Den frühmorgendlichen Start in den Tag (wenn nicht gerade im Hochsommer) versüsst die Griffheizung, deren Stufe im LC-Display rechts angezeigt wird. Dort, wo man ständig nach dem eingelegten Gang nachschauen will. Die Ganganzeige ist auf den nineT-Modellen aber jeweils ins Display des Drehzahlmessers integriert, und einen solchen haben nur die Original-nineT und die Racer. Doch halb so schlimm, Fahren nach Gehör funktioniert problemlos. Nur schon deshalb, weil die fahrfertig 221 Kilo wiegende Urban mit einer Lautstärke aus dem Edelstahltopf aufwartet, die auf einer Tagestour bald mal als etwas aufdringlich empfunden werden kann. Eine Benzinstandsanzeige gibts auch nicht. Nur ist auch das nicht weiter schlimm, da ein entsprechendes Warnlämpchen rechtzeitig aufleuchtet und der Reserve-Kilometerzähler zu laufen beginnt.

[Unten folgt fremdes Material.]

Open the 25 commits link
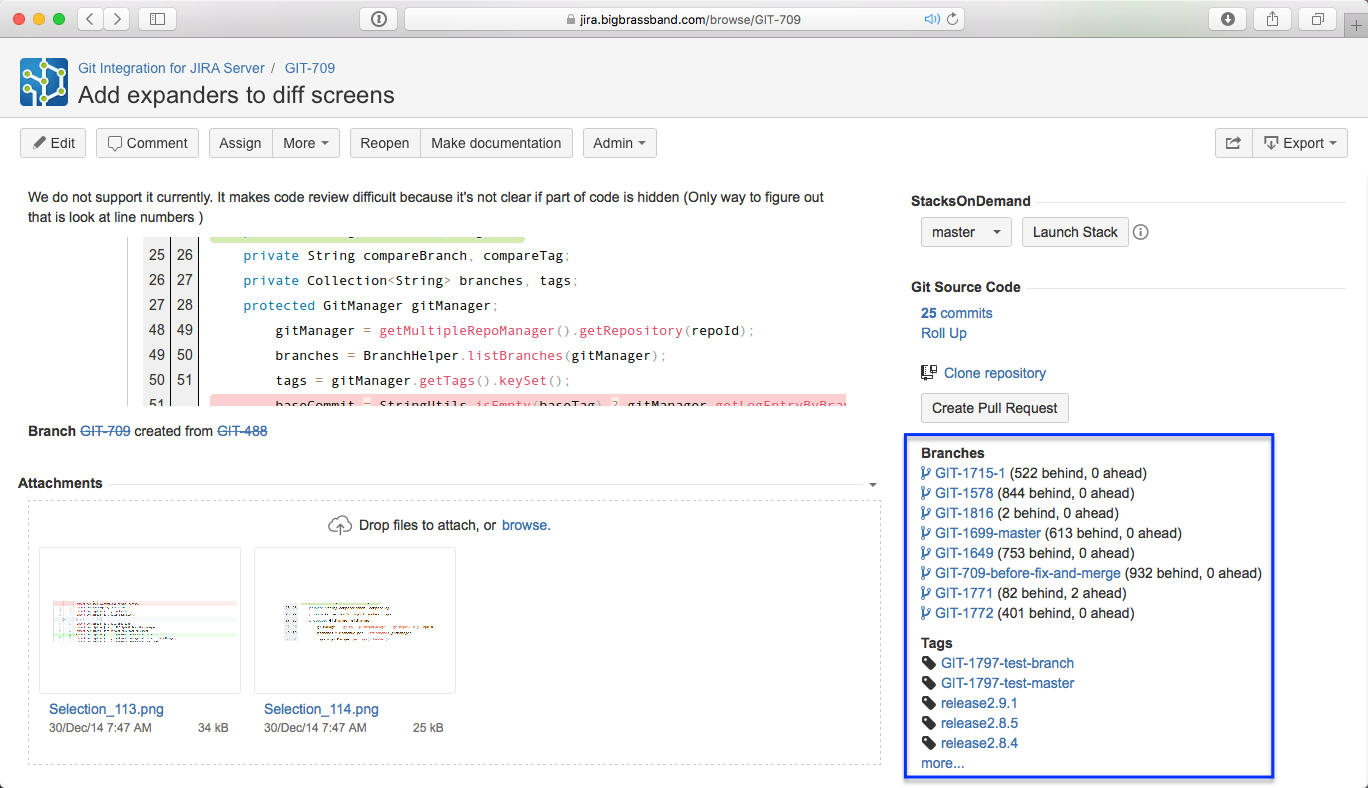1368x788 pixels. (x=956, y=312)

Motor, Getriebe und Bremsen überzeugen auch an der Urban G/S. Es reichen im Grunde die Worte: druckvoll, knackig-präzis, klarer Druckpunkt bei feiner Ansprache und satter Biss bei Bedarf.
Fazit: Manchmal haut einen die Optik eines Bikes um, doch das Fahrerlebnis ist ernüchternd. Nicht so bei der Urban G/S. Sie erinnert stilvoll an die Ur-GS und animiert sowohl zum Bummeln durch die City als auch zum flotten Cruisen über Landstrassen. Selbst der Preis geht in Ordnung. Unser Testbike kostete mit Griffheizung (250 Fr.), LED-Blinkern (120 Fr.), Chrom-Krümmern (110 Fr.) und Speichenrädern (470 Fr.) total 14'950 Franken.